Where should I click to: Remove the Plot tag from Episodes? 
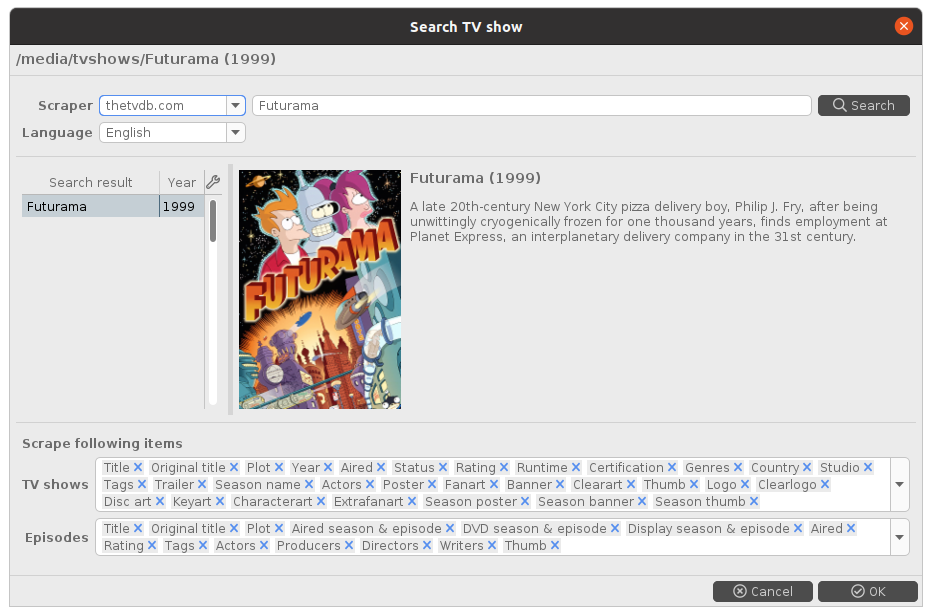point(279,529)
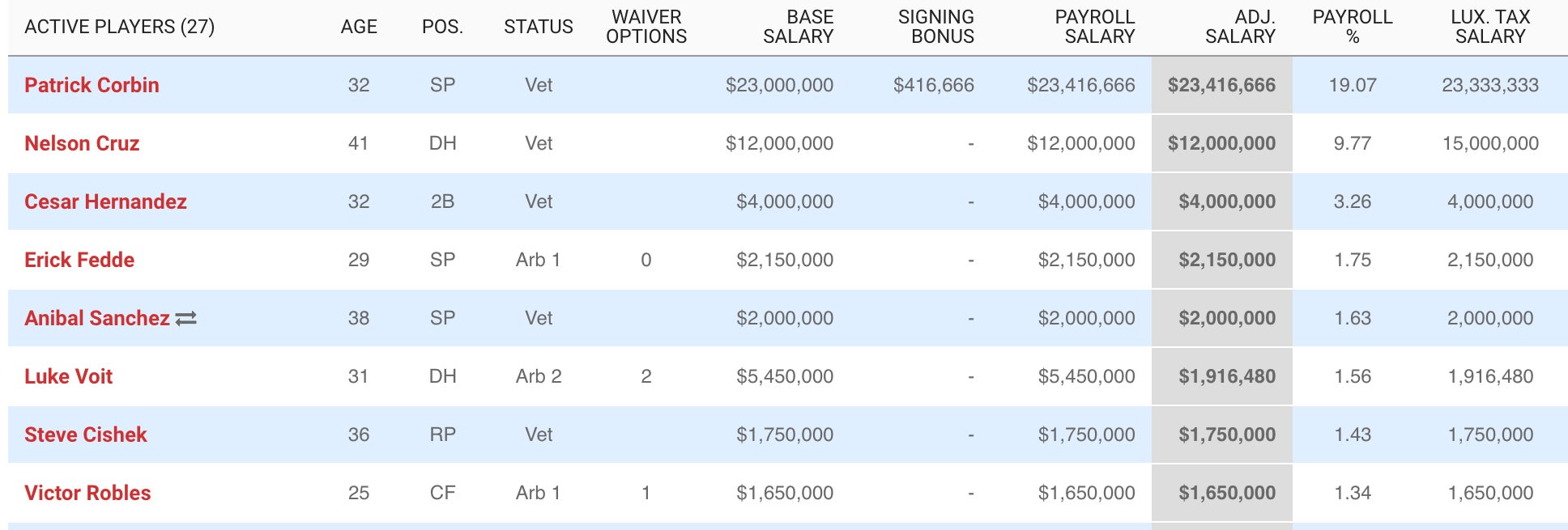
Task: Open Nelson Cruz's player link
Action: (x=82, y=143)
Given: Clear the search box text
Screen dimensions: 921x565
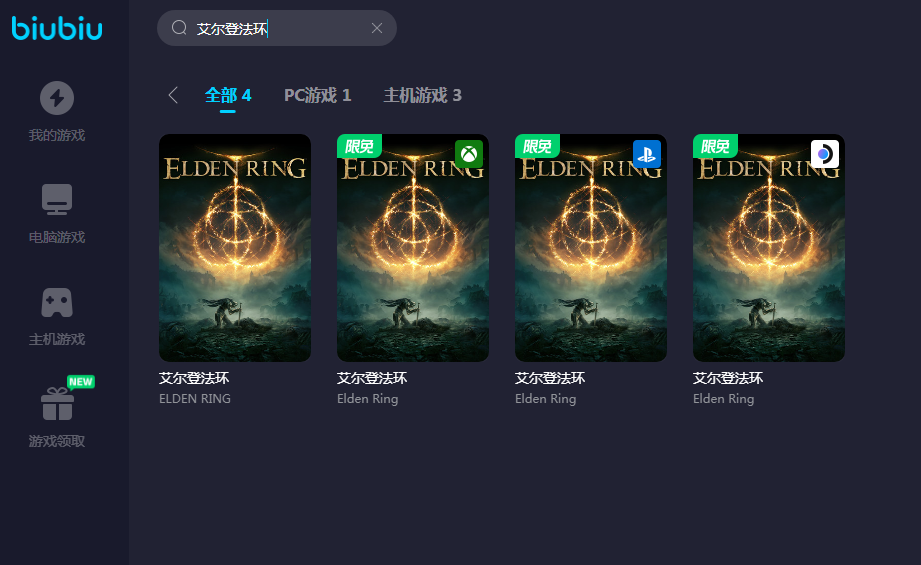Looking at the screenshot, I should tap(377, 28).

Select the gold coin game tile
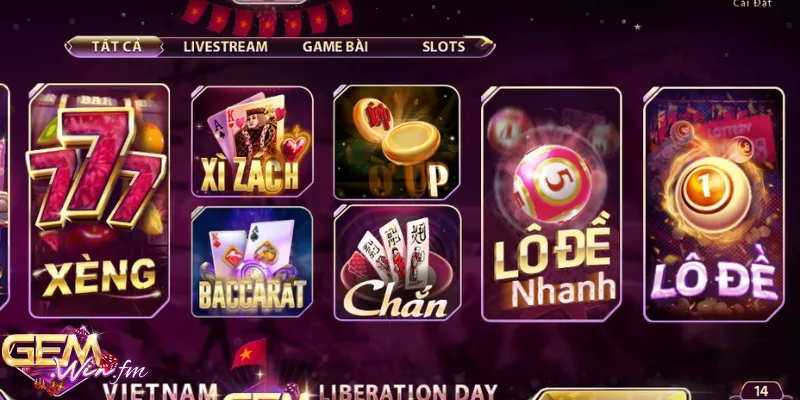coord(397,142)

### [BRIEF]
Give back the material above exactly, but without its images.

### [RESPONSE TO THE EXERCISE]
Where should I click to: Remove the Plot tag from Episodes? 
point(279,529)
Task: Open Nelson Cruz's player link
Action: (x=82, y=143)
Given: Clear the search box text
Screen dimensions: 921x565
Looking at the screenshot, I should tap(377, 28).

Select the gold coin game tile
coord(397,142)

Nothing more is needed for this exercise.